Poetry

February 9, 2018 Poetry , POETRY / FICTION

By

Virginia Chase Sutton

 

 

 

The Starry Night

by Vincent Van Gogh

 

 

The artist peers through bars of his insane asylum

window, out into the beyond. It is dim. It is black

yet strangely lit by roiling stars as they circle, spirals

 

coiling and uncoiling. Perhaps it is Venus burning,

art scholars wonder, but he observes throbbing pulses

above and below him. The moon curdles in her dullness

 

ringed with fire. A lunatic sees many things from

his cell. Hospitalized, I watch meteors streak across

my vision as I shiver alone on a stone table after

 

bedtime medications fail me once again. I shudder

and breathe in the flash and sizzle of nighttime’s glare.

I think of mad Vincent, his poor ear sliced off, locked

 

away in his cell. He stares into a landscape above

the village, marked by one malignant tree and the twirling

sky. It is so odd, it might be dawn, the early hours when

 

those of us who have been locked away for our safety

rebel. Daylight is so ordinary for those in small town life

but in his search for solace, blackened skies blaze,

 

stars dazzle, spinning like our aching heads,

the brain may rewire away from magical thinking.

Vincent’s vision bumps against what he can

 

and cannot see. I spot spitting death-tails.

He discovers luminous circling beauties

cloaked outside his narrow view. Bereft, he writes

 

his brother that the painting is a failure. But he

is wrong. At evening’s conclusion, embers of starlight

are his masterpiece, rotating the sobbing night.

 

 

 

 

Phoenix Art Museum by Night Light

 

 

You measure, cut the padding, slice the carpet.

Use your blunted fingers to ease it into place,

powerful thigh muscles and knees flex to make

it fit. The museum, the largest in the Southwest,

is 285,000 square feet and you feel privileged

 

to be the one to take on this task. It is just you

and one guard traveling the galleries and halls

after the museum closes. You have the night

with art. Happily you work beneath Kahlo’s

El Suicidio de Dorothy Hale, the painting

 

donated by Clare Booth Luce in 1960, horrified

by the depiction of her friend who ended up

dead on the sidewalk in gory glory. And there

is Kahlo’s sometime husband, Diego Rivera,

across the gallery where you spend time gazing

 

at his work. Slowly you make your way around

the Thorne Rooms, dollhouse-like miniature

rooms from the 16th century to 1925, American

and European. There is a kneeler, like in some

churches, so you can see up close where one inch

 

equals one foot. It needs fresh carpet, so many

adults and children peering into the detailed

collections. And the Steele Gallery where

designer John Galanos’ works are featured now,

just a part of a 4,500 garment, shoes, and accessories

 

collection. This man dressed Grace Kelly,

the Duchess of Windsor, Marilyn Monroe. He who

once said “A black dress…reveals everything.
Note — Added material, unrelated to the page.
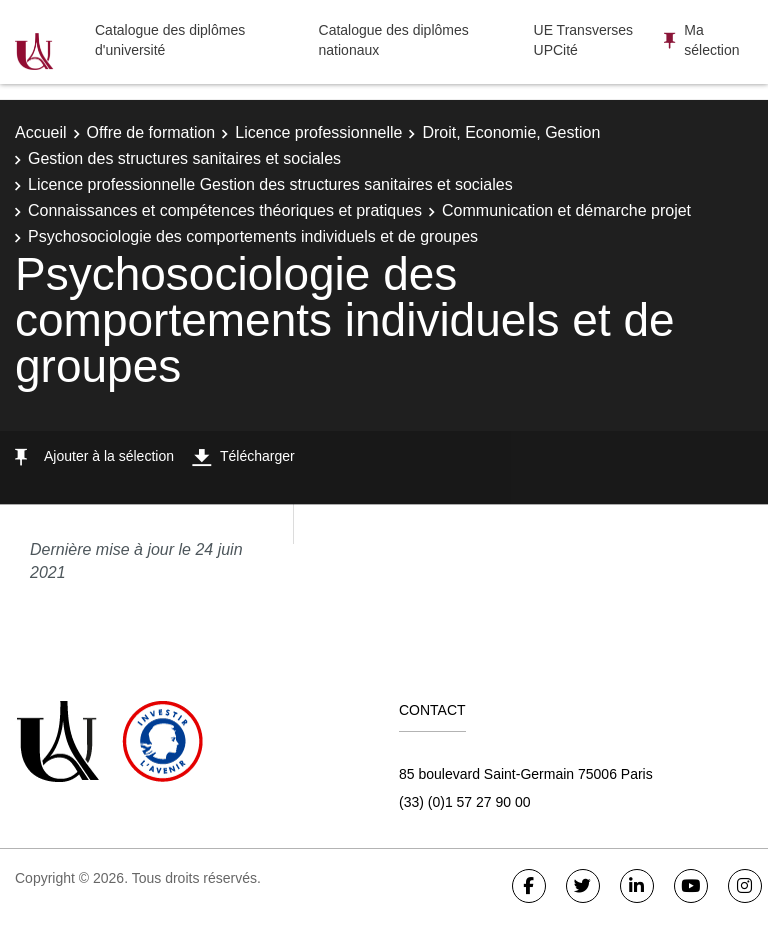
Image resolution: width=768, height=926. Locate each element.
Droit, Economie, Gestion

Nothing is off limits as you carpet your way around

the museum, taking in so much art to your art. You

 

are proud you were selected for this honor. I

respect your time, how you spend your minutes,

your hours, knowing the museum well myself,

and yet the enchantment when you are atop me,

our breath filling the room with so much heat the window

 

shatters. I understand, I understand. Your well-known

touch, the loving compliments whispering

in my ear. All around the museum you are in awe

as you are each time we meet, your hands

rough and thick-skinned, yet so gentle as you

 

send me to ecstasy, beyond reason and

any kind of self-control. O, you feel that way

with art—photographs, prints, paintings—

it is all there, just for you, on your knees,

almost alone in the middle of the night.

 

 

 

 

 

Virginia Chase Sutton

Sutton’s second book, What Brings You to Del Amo, won the Morse Poetry Prize. Her first book is Embellishments and her third is Of a Transient Nature. Her chapbook, Down River, was just released. Seven times nominated for the Pushcart Prize, her poems have won the Untermeyer Scholarship in Poetry at Bread Loaf and the Allen Ginsberg Poetry Prize. Her poems appeared in Paris Review, Rise Up Review, and Peacock Journal, among many other publications, journals, and anthologies. She lives in Tempe, Arizona.